■ **AIM OF THE EXERCISE**:
Translate this sentence from the Order of Protection text into Spanish: "Thereafter, the Mother claims that the Father followed her to the subway station before she was able to escape."

■ **TEXT SEGMENT**:
· · ·

The Father argues that, pursuant to Molloy “good cause” must be proven despite “the fact that abuse has not occurred during the pendency of an order shall not, in itself, constitute sufficient ground for denying or failing to extend the order.”
The Father distinguishes the facts of this case from those in Molloy, arguing that in Molloy the petitioner received a two-year Order of Protection after a fact-finding whereas in the case at bar, the Father consented to a two-year Order of Protection. Further, the Father contends that in Molloy the petitioner, in requesting an extension of the Final Order of Protection, alleged a host of serious allegations including blatant violations of the Order of Protection, whereas here the Mother only alleges fear of the Father based upon past alleged behavior and criminal cases that were dismissed and sealed.
On May 4, 2021, the Mother filed an Affidavit in Further Support of her Order to Show Cause, in which she maintains that the Father subjected the Mother and the children to many forms of domestic violence including physical, verbal, emotional, and financial abuse during the marriage. The Mother contends that in early 2018, the Father locked two of the parties’ children in a room by drilling the door shut from the outside, which forced the Mother and the children to flee the marital home and travel to the Maternal Grandmother’s home for their safety.
The Mother further alleges that on or about May 26, 2018, the Father came to her place of employment, stood by the cash register where she was working, and questioned her to ascertain where she and the children were residing. Thereafter, the Mother claims that the Father followed her to the subway station before she was able to escape.

· · ·

[Stored data]
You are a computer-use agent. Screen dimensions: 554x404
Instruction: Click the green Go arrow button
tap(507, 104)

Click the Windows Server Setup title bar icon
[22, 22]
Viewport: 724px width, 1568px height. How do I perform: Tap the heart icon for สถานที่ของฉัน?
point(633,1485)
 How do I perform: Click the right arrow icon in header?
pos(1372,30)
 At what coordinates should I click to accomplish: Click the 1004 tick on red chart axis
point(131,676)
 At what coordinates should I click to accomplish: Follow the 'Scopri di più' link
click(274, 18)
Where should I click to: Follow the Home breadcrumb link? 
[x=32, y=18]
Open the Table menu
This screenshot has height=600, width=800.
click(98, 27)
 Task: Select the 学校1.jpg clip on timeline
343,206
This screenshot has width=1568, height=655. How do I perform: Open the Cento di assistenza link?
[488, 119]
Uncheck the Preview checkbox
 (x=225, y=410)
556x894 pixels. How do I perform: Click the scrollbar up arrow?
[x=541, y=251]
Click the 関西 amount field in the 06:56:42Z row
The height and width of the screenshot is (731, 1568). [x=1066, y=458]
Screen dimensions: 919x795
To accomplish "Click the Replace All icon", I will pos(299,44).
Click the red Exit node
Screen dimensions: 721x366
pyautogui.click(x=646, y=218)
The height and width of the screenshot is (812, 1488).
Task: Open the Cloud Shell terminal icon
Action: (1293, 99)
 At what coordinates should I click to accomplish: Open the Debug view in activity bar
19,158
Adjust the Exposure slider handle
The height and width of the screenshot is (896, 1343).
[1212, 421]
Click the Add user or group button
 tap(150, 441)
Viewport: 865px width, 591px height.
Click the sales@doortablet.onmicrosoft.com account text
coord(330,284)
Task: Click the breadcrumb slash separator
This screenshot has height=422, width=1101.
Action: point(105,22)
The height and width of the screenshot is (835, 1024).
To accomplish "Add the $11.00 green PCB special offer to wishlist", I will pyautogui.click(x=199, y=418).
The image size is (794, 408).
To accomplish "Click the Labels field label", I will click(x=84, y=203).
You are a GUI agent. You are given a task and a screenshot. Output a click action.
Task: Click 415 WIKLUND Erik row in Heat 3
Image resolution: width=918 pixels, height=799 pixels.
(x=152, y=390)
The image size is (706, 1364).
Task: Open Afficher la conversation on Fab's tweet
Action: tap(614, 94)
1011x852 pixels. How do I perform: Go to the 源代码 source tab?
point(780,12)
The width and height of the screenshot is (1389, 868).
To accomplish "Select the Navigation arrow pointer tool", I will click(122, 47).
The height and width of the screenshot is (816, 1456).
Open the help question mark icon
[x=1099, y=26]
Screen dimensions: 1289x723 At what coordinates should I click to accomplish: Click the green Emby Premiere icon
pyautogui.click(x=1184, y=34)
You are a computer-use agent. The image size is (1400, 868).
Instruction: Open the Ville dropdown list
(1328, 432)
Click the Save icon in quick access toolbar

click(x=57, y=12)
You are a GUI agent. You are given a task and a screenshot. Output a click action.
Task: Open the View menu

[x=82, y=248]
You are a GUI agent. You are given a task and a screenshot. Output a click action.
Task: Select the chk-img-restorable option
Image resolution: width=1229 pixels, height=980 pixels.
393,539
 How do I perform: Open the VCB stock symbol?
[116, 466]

· · ·

■ **EXERCISE OUTPUT**:
Posteriormente, la Madre afirma que el Padre la siguió hasta la estación del metro antes de que ella pudiera escapar.